Judge Rakoff praised the settlement, describing it as a “really fine settlement” during the hearing. He acknowledged that the substantial amount, along with a separate $75 million settlement with Deutsche Bank approved earlier this month, would provide compensation to Epstein’s victims. However, he also noted that the settlements could not fully compensate for the suffering the victims endured.
Epstein had been a client of JPMorgan from 1998 to 2013, with the bank terminating his accounts in 2013. The victims, led by a former ballet dancer referred to as Jane Doe 1, alleged that JPMorgan ignored warning signs of Epstein’s illicit activities and maintained contact with him even after officially severing ties.

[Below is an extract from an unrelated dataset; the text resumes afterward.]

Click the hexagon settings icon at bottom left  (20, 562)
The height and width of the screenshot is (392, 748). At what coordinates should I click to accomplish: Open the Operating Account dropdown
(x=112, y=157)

Last week, the victims’ lawyers expressed their support for the proposed all-cash settlement, deeming it “fair, adequate, and reasonable” considering the risks associated with further litigation and JPMorgan’s denial of involvement in Epstein’s sex trafficking. In response, JPMorgan issued a statement acknowledging that their association with Epstein was a mistake and expressing regret over it.
It is worth noting that Epstein continued to be a JPMorgan client for five years after pleading guilty in 2008 to a prostitution charge in Florida and registering as a sex offender.
During the hearing, Judge Rakoff questioned the absence of a minimum distribution for each victim, citing the Deutsche Bank settlement as an example where a minimum of $75,000 was guaranteed to each victim. David Boies, the lawyer representing Jane Doe 1, explained that the guaranteed minimum was designed to incentivize victims to come forward, but in the JPMorgan case, such an arrangement was deemed unnecessary.
To oversee individual claims and determine payouts in both the JPMorgan and Deutsche Bank settlements, Judge Rakoff appointed Simone Lelchuk, a lawyer specializing in administering settlements.
In addition to this settlement, JPMorgan is also facing a lawsuit filed by the US Virgin Islands, where Epstein owned two neighboring islands. The trial for that case is currently scheduled for October 23rd.
Jeffrey Epstein died by suicide at the age of 66 in a Manhattan jail cell while awaiting trial on sex trafficking charges.